Saudi Arabia’s laws and practices fall far below international human rights standards and the standards outlined in Microsoft’s own Trusted Cloud Principles, Human Rights Watch said.
Prime Minister and Crown Prince Mohammed bin Salman, Saudi Arabia’s de facto ruler, has sharply escalated domestic repression, overseeing an intense crackdown on dissent coupled with a significant deterioration in due process rights in a country where the rule of law was already lacking.
In 2017, the country’s prosecution service and security apparatus were placed directly under the oversight of the royal court, putting the primary tools of Saudi repression in the sole hands of the king and crown prince. In August 2022, Saudi authorities sentenced Salma al-Shehab, a Saudi doctoral student, to decades in prison based solely on her Twitter activity.
Saudi Arabia has allegedly infiltrated Twitter and unlawfully accessed personal information of Saudi citizens within that company, the US Department of Justice reported. In 2019, two Twitter employees were charged with spying for Saudi Arabia. Both were accused of accessing the private information of Saudi dissidents who utilized the platform to discuss current issues. This enabled the Saudi authorities to uncover information that is not available elsewhere and to unmask the identities of anonymous critics.

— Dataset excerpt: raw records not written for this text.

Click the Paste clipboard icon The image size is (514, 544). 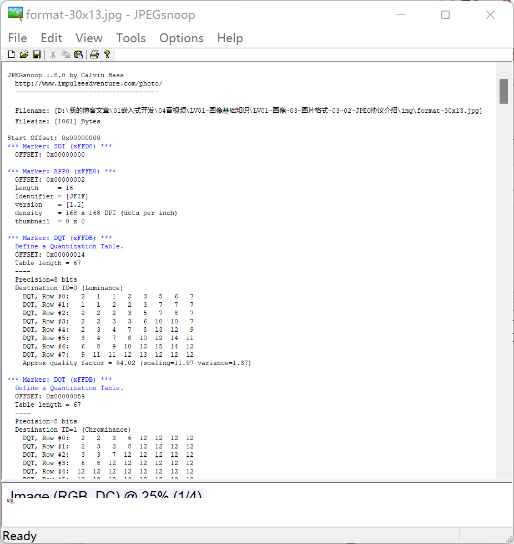pyautogui.click(x=78, y=54)
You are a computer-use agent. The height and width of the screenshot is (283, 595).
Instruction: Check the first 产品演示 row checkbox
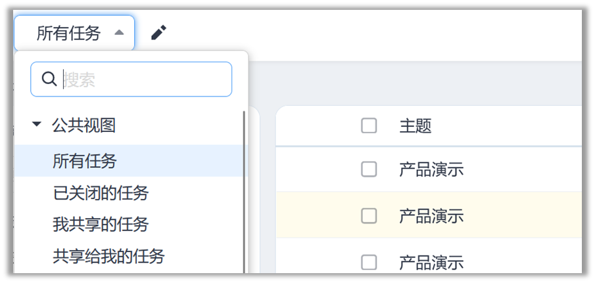369,169
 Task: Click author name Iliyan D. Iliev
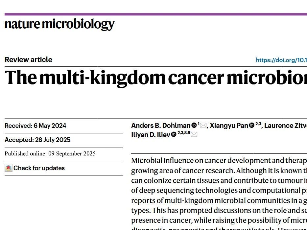150,135
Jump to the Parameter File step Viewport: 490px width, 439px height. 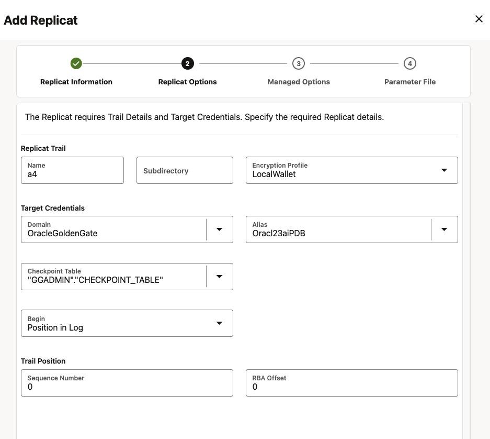(410, 82)
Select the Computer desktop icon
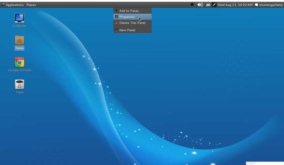This screenshot has width=284, height=165. [20, 18]
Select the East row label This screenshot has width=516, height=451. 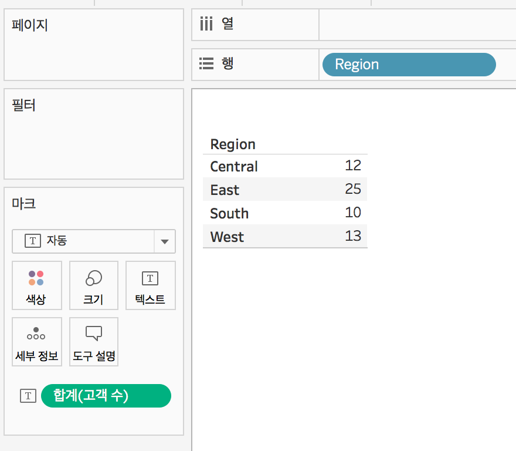coord(225,190)
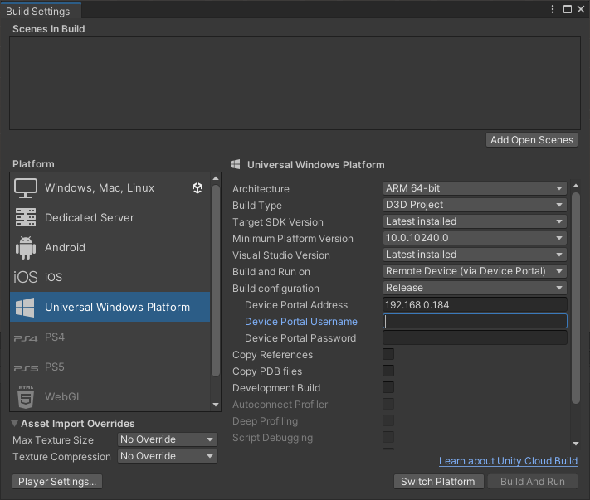Click the Device Portal Password field

(x=475, y=338)
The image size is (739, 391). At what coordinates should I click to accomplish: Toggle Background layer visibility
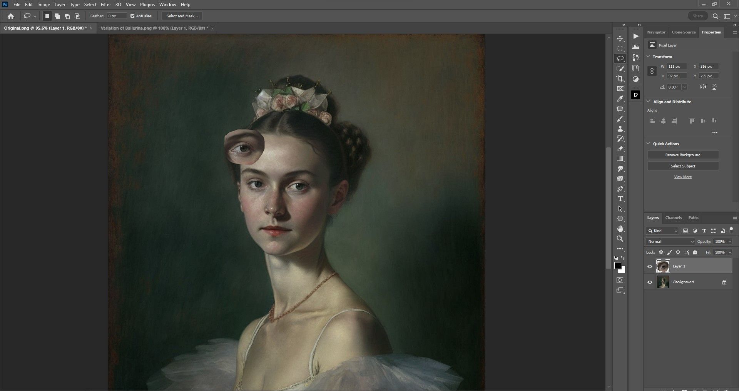tap(650, 282)
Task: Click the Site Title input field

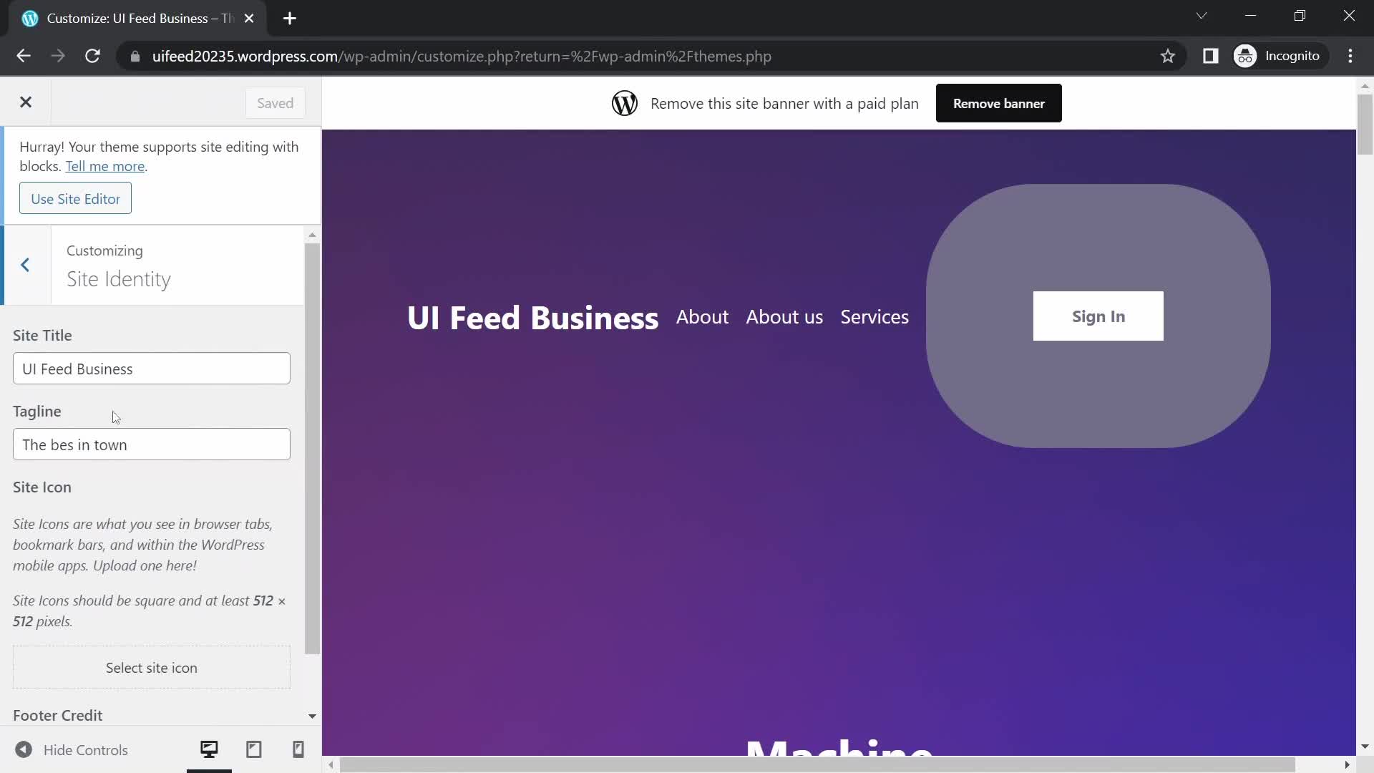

Saudi authorities also spied on their own citizens through targeted digital attacks. Citizen Lab, a Canadian academic research center, concluded with “high confidence” that in 2018, the mobile phone of a prominent Saudi activist based in Canada was infected with spyware, which allowed full access to the victim’s personal files, such as chats, emails, and photos, as well as the ability to surreptitiously use the phone’s microphones and cameras to view and eavesdrop. In July 2021, the Pegasus Project also found that Saudi Arabia was a client of the NSO Group’s Pegasus spyware. NSO group has categorically denied that their technology was used to spy on Jamal Khasshogi, a dissident who was killed in a Saudi consulate in Turkey.
Given this reality, Microsoft’s intention to invest raises serious concerns about how it can uphold its human rights responsibilities under the United Nations Guiding Principles to prevent or mitigate the potential adverse human rights impacts associated with locating a cloud data center in Saudi Arabia.
Microsoft has a responsibility to respect human rights that exists independent of a country’s willingness to fulfil its human rights obligations. The company’s own statement on human rights asserts its commitment to “[o]perationalize human rights in our business and technologies.” Microsoft’s global human rights statement says that the company “commits to respecting the United Nations Guiding Principles on Business and Human Rights (UNGPs). We work every day to implement the UNGPs throughout Microsoft, both at headquarters and offices in approximately 200 countries and territories, and throughout our global supply chains.”
Human Rights Watch previously urged Google to reverse its decision to establish a cloud data center in Saudi Arabia because of the risk of serious adverse human rights impacts.
“Microsoft should put rights first and not become a tool for Saudi authorities to further spy on people whose data is in Saudi Arabia,” Ganesan said.